BRACK on the National Stage
UC’s BRACK program was modeled after programs at the University of Michigan and Vanderbilt University but remains rare in resident education. Increasingly, the method, and the skills it measures, is being recognized by medical educators.
In 2013, Bunger and Wojciechowski presented BRACK at the International Forum on Quality and Safety in Healthcare and at the request of other regional residency programs expanded it to Christ Hospital in Cincinnati and Clinton Memorial Hospital in Wilmington, Ohio. In 2014, they presented it a standing-room only audience at the Association for Hospital Medical Education conference in Charleston.
Also in 2015, the Association of American Medical Colleges (AAMC) released their core Entrustable Professional Activities for physicians.
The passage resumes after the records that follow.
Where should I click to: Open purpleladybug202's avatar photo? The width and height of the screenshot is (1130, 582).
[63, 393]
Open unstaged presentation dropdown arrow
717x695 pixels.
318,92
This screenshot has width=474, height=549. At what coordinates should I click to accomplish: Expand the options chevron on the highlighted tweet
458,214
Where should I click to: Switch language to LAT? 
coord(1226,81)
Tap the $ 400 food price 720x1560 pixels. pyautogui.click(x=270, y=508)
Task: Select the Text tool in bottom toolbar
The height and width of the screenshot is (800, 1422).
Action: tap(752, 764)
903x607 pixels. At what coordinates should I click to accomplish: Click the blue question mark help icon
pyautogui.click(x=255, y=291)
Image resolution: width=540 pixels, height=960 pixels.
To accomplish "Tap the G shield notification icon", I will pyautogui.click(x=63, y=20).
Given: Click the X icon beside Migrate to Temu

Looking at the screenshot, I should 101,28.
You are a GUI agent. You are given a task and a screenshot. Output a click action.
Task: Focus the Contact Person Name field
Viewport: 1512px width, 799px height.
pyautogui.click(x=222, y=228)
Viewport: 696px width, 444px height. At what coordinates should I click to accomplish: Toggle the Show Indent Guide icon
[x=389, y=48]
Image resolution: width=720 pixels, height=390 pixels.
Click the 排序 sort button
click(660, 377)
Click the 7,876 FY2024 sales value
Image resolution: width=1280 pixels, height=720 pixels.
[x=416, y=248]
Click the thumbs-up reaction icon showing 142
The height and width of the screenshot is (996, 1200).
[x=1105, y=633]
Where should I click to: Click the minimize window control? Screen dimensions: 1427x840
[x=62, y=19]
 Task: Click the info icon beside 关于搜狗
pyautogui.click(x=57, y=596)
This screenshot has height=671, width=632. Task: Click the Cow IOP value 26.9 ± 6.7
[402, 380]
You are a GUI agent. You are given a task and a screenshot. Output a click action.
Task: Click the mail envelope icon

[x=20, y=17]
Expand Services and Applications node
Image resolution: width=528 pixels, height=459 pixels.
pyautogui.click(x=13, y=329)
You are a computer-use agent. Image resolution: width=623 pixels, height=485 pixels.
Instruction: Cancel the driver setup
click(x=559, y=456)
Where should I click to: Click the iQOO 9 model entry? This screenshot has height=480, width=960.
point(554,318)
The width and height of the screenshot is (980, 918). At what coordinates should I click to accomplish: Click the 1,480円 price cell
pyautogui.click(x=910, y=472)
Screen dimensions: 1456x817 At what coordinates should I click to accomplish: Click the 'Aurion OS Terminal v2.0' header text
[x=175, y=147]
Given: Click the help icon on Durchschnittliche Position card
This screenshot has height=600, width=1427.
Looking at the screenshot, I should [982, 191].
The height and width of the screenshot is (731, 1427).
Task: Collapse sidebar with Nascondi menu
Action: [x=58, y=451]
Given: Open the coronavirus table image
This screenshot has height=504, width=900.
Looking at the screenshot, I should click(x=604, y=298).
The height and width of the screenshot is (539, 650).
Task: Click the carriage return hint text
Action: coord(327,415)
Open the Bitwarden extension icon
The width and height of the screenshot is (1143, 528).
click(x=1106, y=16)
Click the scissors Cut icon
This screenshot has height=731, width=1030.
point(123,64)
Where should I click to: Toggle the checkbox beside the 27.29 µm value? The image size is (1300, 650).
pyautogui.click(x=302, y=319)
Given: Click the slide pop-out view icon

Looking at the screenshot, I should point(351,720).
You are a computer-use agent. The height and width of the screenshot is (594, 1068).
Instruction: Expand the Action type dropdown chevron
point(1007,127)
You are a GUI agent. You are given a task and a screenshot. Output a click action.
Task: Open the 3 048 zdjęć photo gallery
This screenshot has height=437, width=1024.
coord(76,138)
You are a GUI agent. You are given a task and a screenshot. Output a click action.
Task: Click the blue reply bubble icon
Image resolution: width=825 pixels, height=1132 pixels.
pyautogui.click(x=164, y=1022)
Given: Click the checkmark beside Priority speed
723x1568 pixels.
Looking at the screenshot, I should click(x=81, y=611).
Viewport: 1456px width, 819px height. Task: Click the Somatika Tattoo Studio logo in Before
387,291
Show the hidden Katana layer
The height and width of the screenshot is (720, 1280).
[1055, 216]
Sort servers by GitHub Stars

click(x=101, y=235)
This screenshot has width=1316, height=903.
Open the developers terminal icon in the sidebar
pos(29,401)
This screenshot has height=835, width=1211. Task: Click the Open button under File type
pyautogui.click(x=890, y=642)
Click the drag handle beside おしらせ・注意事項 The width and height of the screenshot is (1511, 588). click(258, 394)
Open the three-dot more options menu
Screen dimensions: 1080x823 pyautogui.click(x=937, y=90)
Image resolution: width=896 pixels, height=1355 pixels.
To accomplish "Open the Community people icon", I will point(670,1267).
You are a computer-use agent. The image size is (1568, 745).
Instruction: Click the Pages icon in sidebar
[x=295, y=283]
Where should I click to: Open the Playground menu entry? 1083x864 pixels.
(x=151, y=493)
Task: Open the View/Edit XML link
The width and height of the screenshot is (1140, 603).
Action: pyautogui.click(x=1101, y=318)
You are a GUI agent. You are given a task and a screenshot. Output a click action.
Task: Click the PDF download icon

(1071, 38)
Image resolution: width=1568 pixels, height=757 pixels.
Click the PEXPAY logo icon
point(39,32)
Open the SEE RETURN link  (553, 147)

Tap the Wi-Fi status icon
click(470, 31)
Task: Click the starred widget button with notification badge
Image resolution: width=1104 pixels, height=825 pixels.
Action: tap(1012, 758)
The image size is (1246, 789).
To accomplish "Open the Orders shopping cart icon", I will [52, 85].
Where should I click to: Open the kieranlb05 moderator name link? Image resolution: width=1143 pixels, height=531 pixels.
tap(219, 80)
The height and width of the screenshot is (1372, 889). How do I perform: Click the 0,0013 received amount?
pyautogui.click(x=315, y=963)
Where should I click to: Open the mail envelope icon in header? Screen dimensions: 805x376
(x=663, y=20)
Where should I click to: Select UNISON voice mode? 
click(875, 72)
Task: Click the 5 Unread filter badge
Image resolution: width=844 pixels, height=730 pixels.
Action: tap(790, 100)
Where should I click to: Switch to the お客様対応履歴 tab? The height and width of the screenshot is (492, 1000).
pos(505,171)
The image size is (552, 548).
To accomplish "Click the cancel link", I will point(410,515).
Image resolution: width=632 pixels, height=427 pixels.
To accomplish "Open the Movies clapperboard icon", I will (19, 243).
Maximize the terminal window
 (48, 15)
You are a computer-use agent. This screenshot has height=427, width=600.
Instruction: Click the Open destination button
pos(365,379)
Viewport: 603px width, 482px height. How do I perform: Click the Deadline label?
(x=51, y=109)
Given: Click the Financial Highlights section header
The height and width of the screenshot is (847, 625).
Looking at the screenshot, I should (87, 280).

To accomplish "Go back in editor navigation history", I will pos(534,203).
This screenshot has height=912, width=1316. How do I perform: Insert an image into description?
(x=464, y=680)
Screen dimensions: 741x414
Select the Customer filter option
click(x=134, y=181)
Of those, 11 of 13 are already being measured by the BRACK program.
"We’re thrilled that BRACK is one of the first direct tests of these measures that exists,” says Bunger.
Moving forward, the team will continue to refine the BRACK system, expanding on patient safety measurements and continuing to emphasize patient communication and difficult conversations.
"We want to tell residents from the first day, ‘The interaction you have with the patient matters.’ Yes, you have to have the right answer. Yes, you have to be scientifically accurate. But the patient also has to have a good experience. They’ll be monitored on that measure throughout the course of their residency and throughout the course of their careers,” Bunger says.